New York Mets’ General Manager Zack Scott refuses breathalyzer test after DUI stop

NEW YORK (AP) — The New York Mets say they are “surprised and deeply disappointed” to learn acting general manager Zack Scott was arrested on charges of driving while intoxicated.

Scott was arrested on a DUI charge around 4:15 a.m. Tuesday in suburban White Plains, New York. Police found him asleep at the wheel of his SUV at a traffic light and determined he was intoxicated, White Plains police Capt. James Spencer said. He said Scott refused a breathalyzer test.

Scott, 44, was booked and released and is due in court Thursday morning.

The arrest was first reported by the New York Post.

The Mets on Wednesday confirmed an ESPN report that Scott was at a fundraiser for the team’s Amazin’ Mets Foundation at owner Steve Cohen’s house in Connecticut on Monday night, which was also attended by players. Scott left when the event ended around 8:30 or 9 p.m., the team said.

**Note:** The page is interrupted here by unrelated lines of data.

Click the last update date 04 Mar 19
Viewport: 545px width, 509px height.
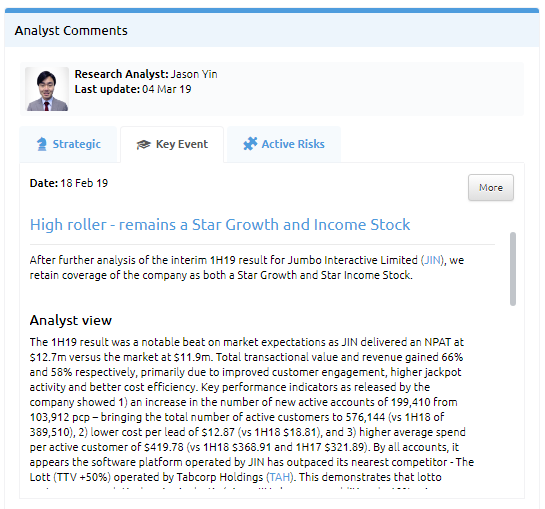point(167,89)
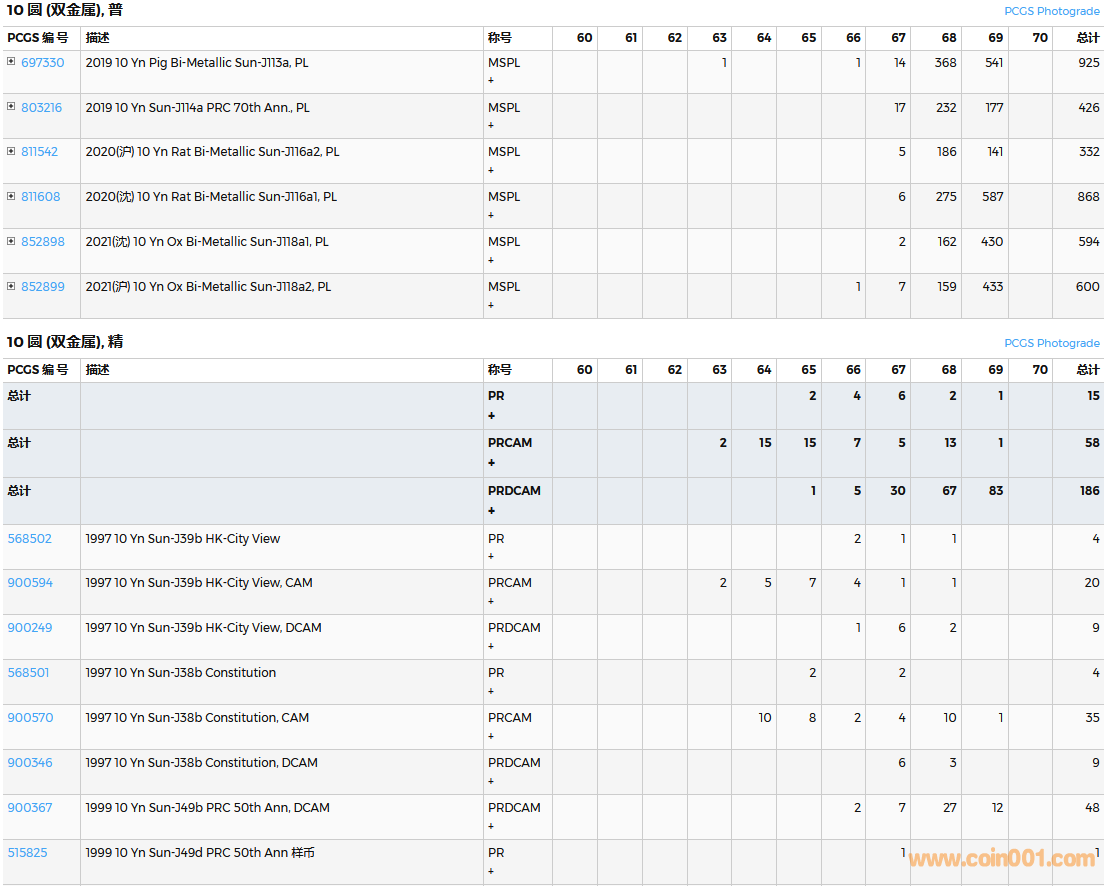Open PCGS number 900594 link
The image size is (1108, 886).
[30, 583]
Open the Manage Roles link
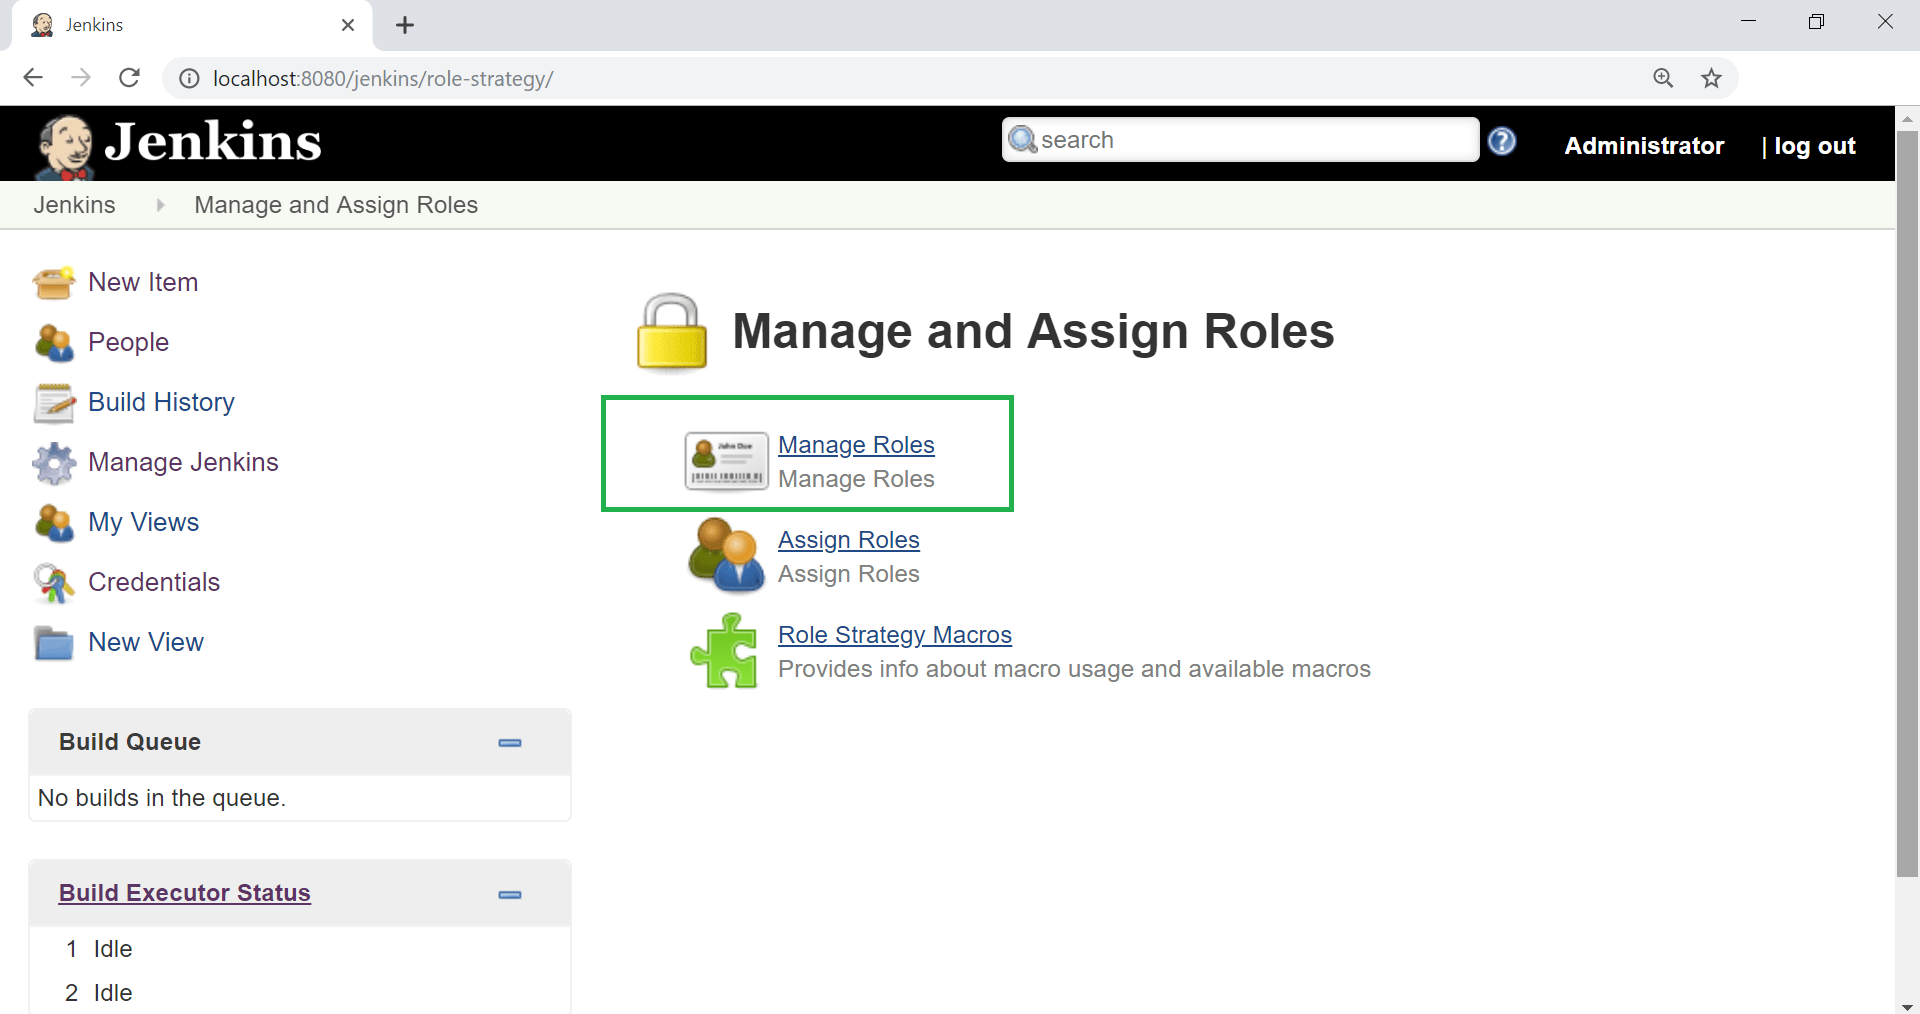The height and width of the screenshot is (1014, 1920). 856,445
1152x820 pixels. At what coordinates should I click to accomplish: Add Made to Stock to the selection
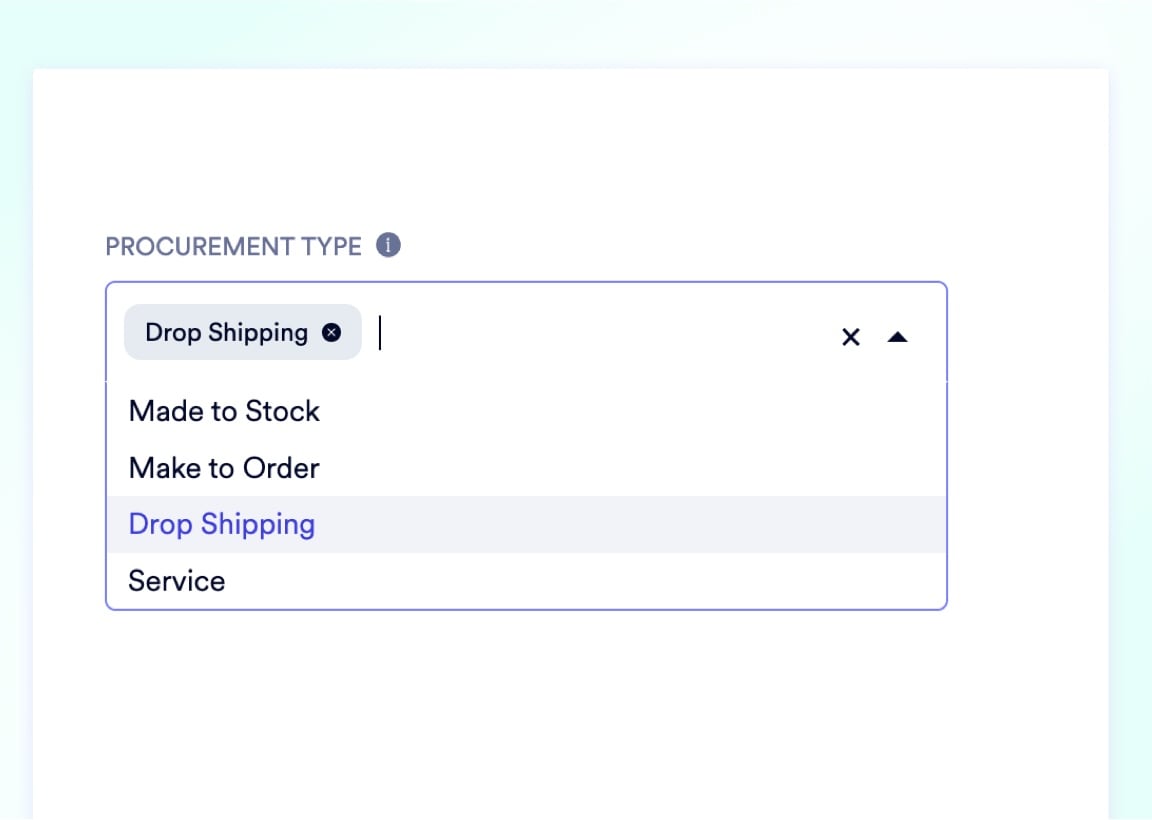[x=225, y=411]
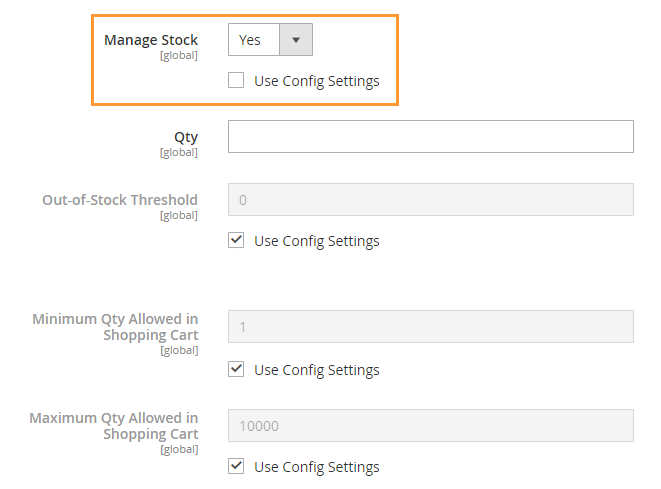Image resolution: width=661 pixels, height=489 pixels.
Task: Click 'Use Config Settings' text below Maximum Qty field
Action: tap(317, 467)
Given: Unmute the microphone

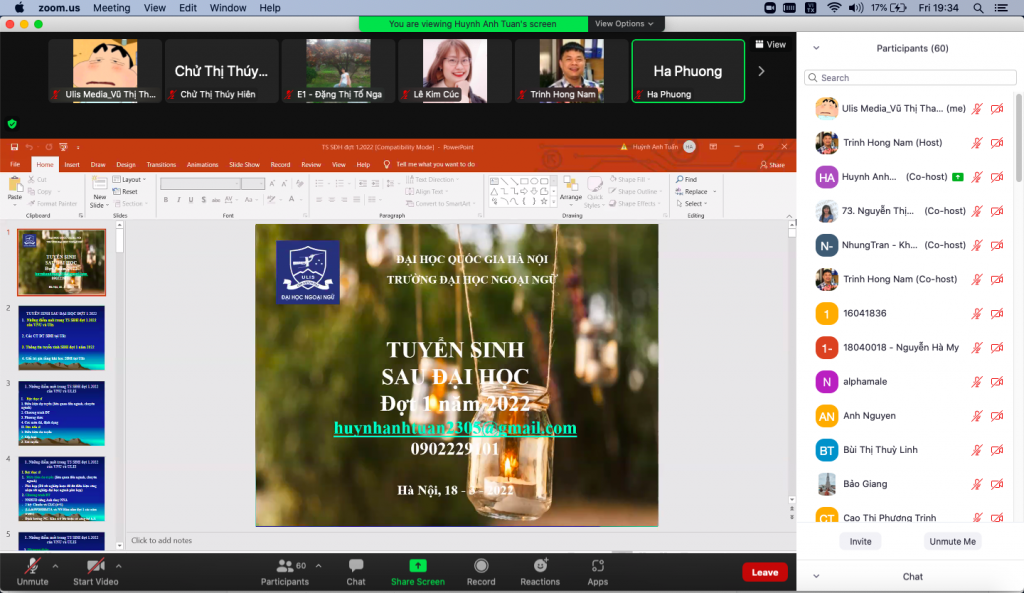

“We were surprised and deeply disappointed to learn this morning about an alleged DUI involving Zack Scott,” the Mets said in a statement. “We take this matter very seriously. Zack will not be traveling with the team for our upcoming road trip while we learn more and determine next steps.”

Scott was hired as the Mets’ assistant general manager last offseason to work under close friend and former colleague Jared Porter. Scott was promoted to acting GM in January after Porter was fired following revelations that he sent sexually explicit text messages and images to a female reporter in 2016 while working for the Chicago Cubs.

Scott had spent the previous 17 seasons with Boston, where he worked alongside Porter under former Red Sox and Chicago Cubs baseball boss Theo Epstein.

Porter and Scott were brought in during a reshaping of New York’s front office under Cohen, a hedge fund manager who had been a minority owner of the team since 2012. Cohen purchased the club from the Wilpon and Katz families in November.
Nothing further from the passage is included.